Digital Twin Demonstrator
The project aims at the development of public demonstrators where multiple developed contributions from Project 1 to 5 will be:
- and demonstrated.
The contributions will be used as a learning environment to provide insights into the effects and consequences of making decisions based on the use of adaptive & integrated digital twins.
The scientific challenge in this project is on how to develop generic frameworks/demonstrators for combining models and data in an on-line fashion, such that they are suitable for tools and methods from other projects. Correspondingly, the sub-challenges that will be addressed in Project 6 are on:
- Determining the requirements and design parameters of the two demonstrators that showcase the automated model development capabilities;
- The model-driven software engineering and their deployment in living lab setups that comprise of interconnected systems in particular value chain components;
- Furthermore, a focus will be set on how to integrate the various developed contributions of multiple stakeholders in order to understand the efficacy and effectiveness of these tools and methods in an integrated system/value chain.

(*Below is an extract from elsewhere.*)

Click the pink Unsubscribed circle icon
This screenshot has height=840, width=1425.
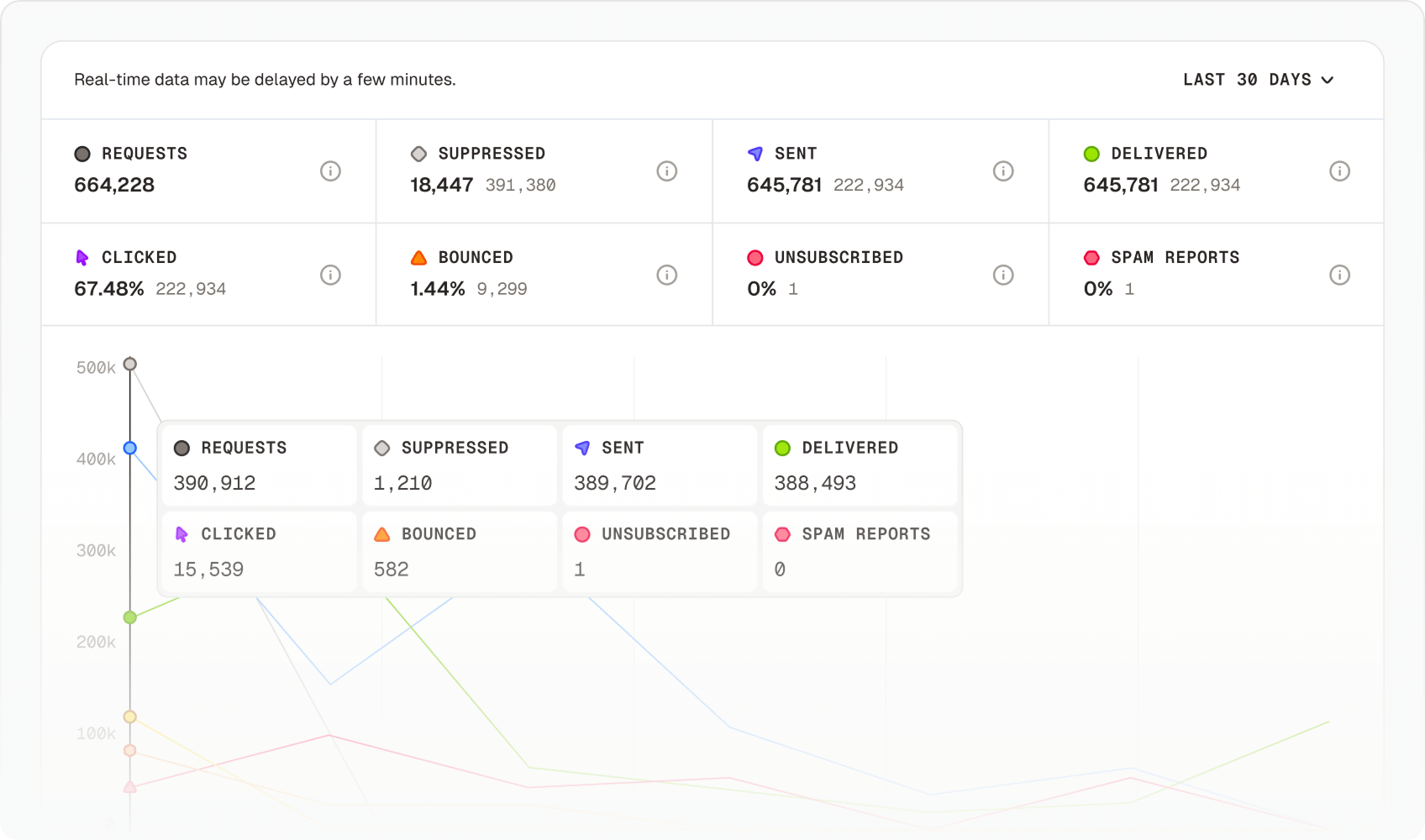pyautogui.click(x=755, y=257)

The approach of this project is to design, to build and to deploy two public demonstrators that enable us to assess the efficiency and effectiveness of the various digital twin tools and methods in an open and rigorous way. These demonstrators are complementary to individual use-cases, which use proprietary benchmark setups of the involved partners. The applicability of various developed methods and tools for a general use-case will also be demonstrated in Project 6.
Project leader: Dr. ir. Roy Damgrave
Dr. ir. E. Lutters, University of Twente
Prof. dr. ir. B. Jayawardhana, University of Groningen
Prof. dr. M.G.J. van den Brand, Eindhoven University of Technology
Dr. Ir. R.H.B. Fey, Eindhoven University of Technology
Prof. dr. ir. N. van de Wouw, Eindhoven University of Technology
6.1 Cyber-physical digital twinning
In Dynamics and Control group of the Mechanical Engineering Department of TU Eindhoven, he will work with Nathan van de Wouw as a postdoc researcher in the Digital Twin project. He will focus on the cyber-physical digital twinning and will develop a digital twin demonstrator for the industrial collaborators.

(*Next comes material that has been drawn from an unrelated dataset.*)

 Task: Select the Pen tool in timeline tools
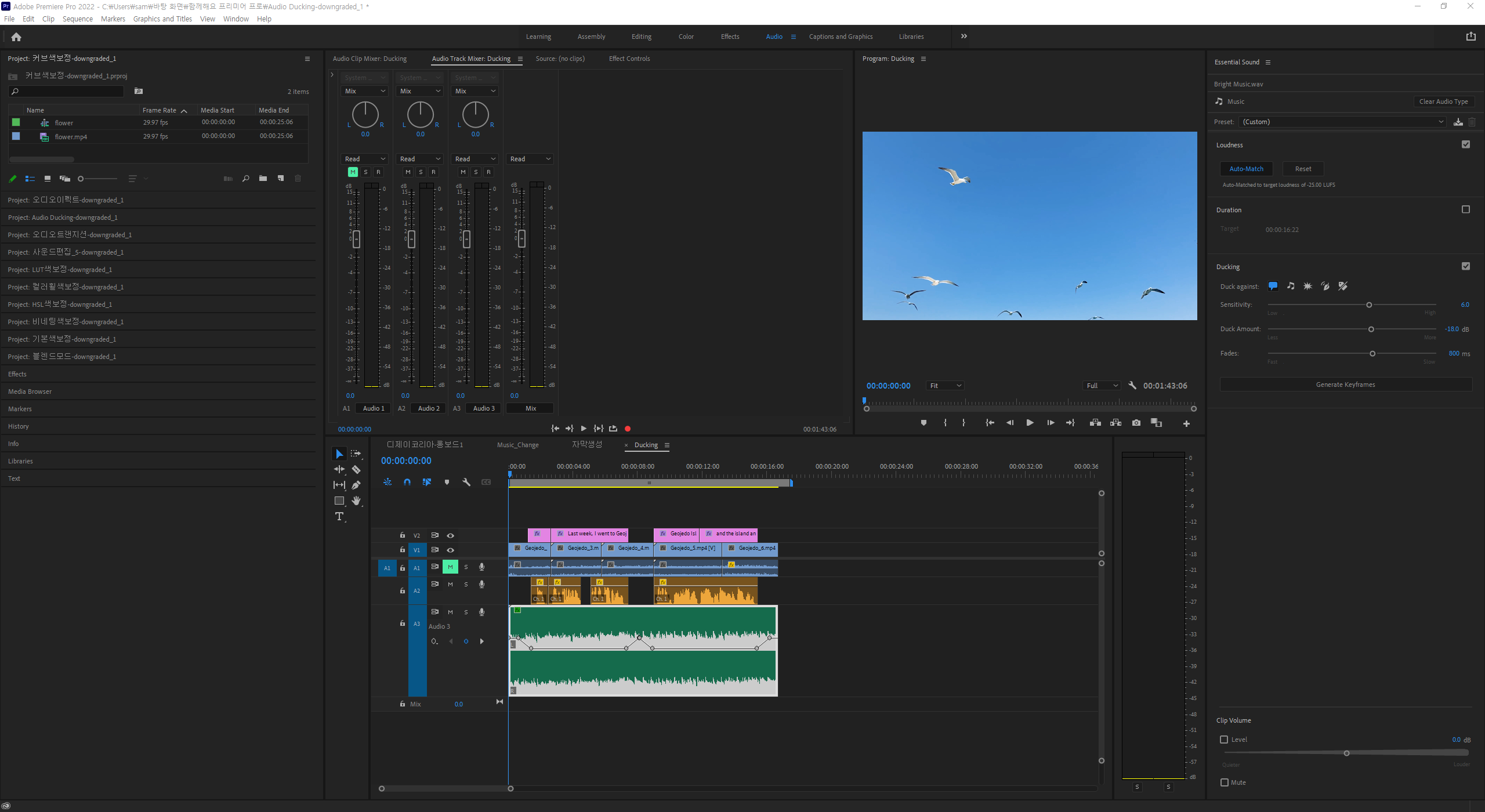[x=356, y=485]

6.2 Recursive learning algorithm for system identification
At the Discrete Technology & Production Automation (DTPA) group in the University of Groningen, Santiago will work in estimating the uncertainties of first-principle models with the use of machine learning models.
6.3 Data analytic framework for shared decision making based on Digital Twins
In the Design, Production and Management, part of the Engineering Technology faculty of the University of Twente, Lieke will work as a PhD student in the Digital Twin project. She will focus on both achieving the desired functionality for different industries by embedding DT in the development cycles and improve decisions making by ensuring the interpretation and use for different stakeholders.